→ **Work item**: Go from the first line below to the one with "The height and width of the screenshot is (435, 600)." and print each line exactly.

--- --- ---

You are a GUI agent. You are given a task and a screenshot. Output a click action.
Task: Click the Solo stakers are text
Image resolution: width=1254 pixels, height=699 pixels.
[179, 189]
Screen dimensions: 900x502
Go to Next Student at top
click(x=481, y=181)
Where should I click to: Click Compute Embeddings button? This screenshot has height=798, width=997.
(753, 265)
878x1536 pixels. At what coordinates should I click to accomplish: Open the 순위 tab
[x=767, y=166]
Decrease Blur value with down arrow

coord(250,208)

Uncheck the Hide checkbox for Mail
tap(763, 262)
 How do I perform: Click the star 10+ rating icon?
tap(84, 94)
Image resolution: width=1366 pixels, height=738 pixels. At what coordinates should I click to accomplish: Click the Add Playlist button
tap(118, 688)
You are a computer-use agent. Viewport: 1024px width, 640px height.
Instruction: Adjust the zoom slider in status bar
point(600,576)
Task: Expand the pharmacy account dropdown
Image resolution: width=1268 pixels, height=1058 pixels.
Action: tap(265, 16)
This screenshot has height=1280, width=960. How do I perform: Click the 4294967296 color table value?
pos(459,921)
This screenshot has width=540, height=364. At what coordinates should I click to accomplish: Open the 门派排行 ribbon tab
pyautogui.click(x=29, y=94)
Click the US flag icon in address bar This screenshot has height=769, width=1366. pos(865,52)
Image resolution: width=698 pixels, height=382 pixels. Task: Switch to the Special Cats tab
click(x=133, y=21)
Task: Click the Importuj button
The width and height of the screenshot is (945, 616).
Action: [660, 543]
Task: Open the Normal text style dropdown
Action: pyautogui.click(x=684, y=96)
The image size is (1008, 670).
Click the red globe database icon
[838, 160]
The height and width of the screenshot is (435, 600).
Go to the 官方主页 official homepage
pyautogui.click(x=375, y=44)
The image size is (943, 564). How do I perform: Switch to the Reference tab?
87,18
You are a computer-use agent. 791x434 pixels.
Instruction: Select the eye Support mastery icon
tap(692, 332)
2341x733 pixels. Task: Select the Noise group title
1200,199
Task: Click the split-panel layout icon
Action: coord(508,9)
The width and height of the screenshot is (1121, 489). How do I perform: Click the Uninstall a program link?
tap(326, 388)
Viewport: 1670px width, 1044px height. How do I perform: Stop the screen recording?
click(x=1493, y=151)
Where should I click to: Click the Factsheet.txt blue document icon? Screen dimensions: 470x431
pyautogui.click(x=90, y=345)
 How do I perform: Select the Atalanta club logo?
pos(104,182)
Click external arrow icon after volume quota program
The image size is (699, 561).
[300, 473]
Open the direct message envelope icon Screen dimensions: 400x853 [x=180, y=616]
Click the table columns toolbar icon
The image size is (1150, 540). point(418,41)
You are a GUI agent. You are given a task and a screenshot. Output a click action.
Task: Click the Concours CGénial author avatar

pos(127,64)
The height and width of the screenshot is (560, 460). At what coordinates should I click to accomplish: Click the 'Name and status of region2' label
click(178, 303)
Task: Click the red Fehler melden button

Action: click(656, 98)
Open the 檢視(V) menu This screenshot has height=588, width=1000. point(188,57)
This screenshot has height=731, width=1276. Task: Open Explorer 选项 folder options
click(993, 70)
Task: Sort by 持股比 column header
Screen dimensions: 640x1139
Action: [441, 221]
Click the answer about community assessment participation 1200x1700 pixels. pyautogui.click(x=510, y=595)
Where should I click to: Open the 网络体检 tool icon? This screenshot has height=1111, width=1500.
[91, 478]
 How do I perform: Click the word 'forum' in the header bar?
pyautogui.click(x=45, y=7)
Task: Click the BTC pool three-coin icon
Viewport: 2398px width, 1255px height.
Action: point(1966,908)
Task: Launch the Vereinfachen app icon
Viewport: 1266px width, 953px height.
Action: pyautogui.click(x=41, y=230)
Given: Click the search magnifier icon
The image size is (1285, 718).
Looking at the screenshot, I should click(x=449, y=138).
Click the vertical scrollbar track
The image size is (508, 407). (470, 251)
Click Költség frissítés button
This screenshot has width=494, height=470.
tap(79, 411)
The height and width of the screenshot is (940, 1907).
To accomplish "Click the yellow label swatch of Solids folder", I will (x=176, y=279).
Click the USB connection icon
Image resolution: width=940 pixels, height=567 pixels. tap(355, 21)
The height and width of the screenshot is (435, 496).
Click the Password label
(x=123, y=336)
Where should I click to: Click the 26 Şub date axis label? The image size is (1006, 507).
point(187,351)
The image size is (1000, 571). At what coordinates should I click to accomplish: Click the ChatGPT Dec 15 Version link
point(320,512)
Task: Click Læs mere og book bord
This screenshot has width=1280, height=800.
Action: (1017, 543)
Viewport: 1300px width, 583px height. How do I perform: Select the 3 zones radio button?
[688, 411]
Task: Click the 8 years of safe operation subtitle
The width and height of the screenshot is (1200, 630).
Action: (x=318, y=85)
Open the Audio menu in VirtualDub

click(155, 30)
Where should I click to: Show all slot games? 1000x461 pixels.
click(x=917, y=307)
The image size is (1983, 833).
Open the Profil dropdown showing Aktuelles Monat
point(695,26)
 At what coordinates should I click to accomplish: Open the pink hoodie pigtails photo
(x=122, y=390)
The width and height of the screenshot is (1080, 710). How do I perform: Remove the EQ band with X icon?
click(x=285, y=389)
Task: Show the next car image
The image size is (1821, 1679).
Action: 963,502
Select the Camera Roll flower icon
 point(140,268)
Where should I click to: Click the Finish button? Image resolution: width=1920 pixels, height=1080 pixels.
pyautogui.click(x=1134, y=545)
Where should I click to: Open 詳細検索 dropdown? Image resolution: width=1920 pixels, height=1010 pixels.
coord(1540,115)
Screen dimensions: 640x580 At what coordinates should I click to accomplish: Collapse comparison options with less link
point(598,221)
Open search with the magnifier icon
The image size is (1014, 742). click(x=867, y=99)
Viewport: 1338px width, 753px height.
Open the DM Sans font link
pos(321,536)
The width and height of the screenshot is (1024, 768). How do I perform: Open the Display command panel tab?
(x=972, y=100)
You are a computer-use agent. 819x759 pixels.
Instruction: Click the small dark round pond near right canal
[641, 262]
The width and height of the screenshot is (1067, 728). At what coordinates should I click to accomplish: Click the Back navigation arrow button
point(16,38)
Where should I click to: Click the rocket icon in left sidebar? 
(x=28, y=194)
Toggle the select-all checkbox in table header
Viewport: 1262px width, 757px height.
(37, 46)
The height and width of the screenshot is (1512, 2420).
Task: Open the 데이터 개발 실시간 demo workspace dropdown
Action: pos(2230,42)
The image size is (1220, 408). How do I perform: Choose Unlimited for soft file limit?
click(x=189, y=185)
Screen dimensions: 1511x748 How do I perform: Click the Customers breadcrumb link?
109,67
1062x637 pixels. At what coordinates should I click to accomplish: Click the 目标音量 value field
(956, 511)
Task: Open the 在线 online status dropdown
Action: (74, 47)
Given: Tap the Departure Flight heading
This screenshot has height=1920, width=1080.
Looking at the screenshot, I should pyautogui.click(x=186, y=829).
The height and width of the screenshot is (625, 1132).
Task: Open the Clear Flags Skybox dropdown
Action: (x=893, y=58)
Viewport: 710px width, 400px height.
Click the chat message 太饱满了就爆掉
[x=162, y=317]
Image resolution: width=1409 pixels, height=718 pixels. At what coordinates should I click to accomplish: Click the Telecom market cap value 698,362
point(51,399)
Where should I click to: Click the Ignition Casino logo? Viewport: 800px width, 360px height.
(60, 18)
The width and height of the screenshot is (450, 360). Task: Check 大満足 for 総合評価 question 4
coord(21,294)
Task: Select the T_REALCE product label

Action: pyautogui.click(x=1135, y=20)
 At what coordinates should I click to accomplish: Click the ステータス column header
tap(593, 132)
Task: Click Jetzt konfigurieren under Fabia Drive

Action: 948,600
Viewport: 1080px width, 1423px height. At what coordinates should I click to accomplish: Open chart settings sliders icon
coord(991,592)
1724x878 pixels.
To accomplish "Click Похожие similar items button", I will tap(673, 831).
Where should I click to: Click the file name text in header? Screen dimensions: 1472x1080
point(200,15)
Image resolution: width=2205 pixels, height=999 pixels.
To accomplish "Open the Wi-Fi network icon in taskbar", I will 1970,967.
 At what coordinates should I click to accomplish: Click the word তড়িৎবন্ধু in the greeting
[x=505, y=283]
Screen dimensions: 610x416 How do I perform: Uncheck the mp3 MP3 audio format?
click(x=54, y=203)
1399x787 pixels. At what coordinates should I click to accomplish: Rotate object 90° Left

--- --- ---

→ **Answer space**:
You are a GUI agent. You are given a task and a screenshot. Output a click action.
Task: Click the Solo stakers are text
Image resolution: width=1254 pixels, height=699 pixels.
[179, 189]
Screen dimensions: 900x502
Go to Next Student at top
click(x=481, y=181)
Where should I click to: Click Compute Embeddings button? This screenshot has height=798, width=997.
(753, 265)
878x1536 pixels. At what coordinates should I click to accomplish: Open the 순위 tab
[x=767, y=166]
Decrease Blur value with down arrow

coord(250,208)

Uncheck the Hide checkbox for Mail
tap(763, 262)
 How do I perform: Click the star 10+ rating icon?
tap(84, 94)
Image resolution: width=1366 pixels, height=738 pixels. At what coordinates should I click to accomplish: Click the Add Playlist button
tap(118, 688)
You are a computer-use agent. Viewport: 1024px width, 640px height.
Instruction: Adjust the zoom slider in status bar
point(600,576)
Task: Expand the pharmacy account dropdown
Image resolution: width=1268 pixels, height=1058 pixels.
Action: tap(265, 16)
This screenshot has height=1280, width=960. How do I perform: Click the 4294967296 color table value?
pos(459,921)
This screenshot has width=540, height=364. At what coordinates should I click to accomplish: Open the 门派排行 ribbon tab
pyautogui.click(x=29, y=94)
Click the US flag icon in address bar This screenshot has height=769, width=1366. pos(865,52)
Image resolution: width=698 pixels, height=382 pixels. Task: Switch to the Special Cats tab
click(x=133, y=21)
Task: Click the Importuj button
The width and height of the screenshot is (945, 616).
Action: [660, 543]
Task: Open the Normal text style dropdown
Action: pyautogui.click(x=684, y=96)
The image size is (1008, 670).
Click the red globe database icon
[838, 160]
The height and width of the screenshot is (435, 600).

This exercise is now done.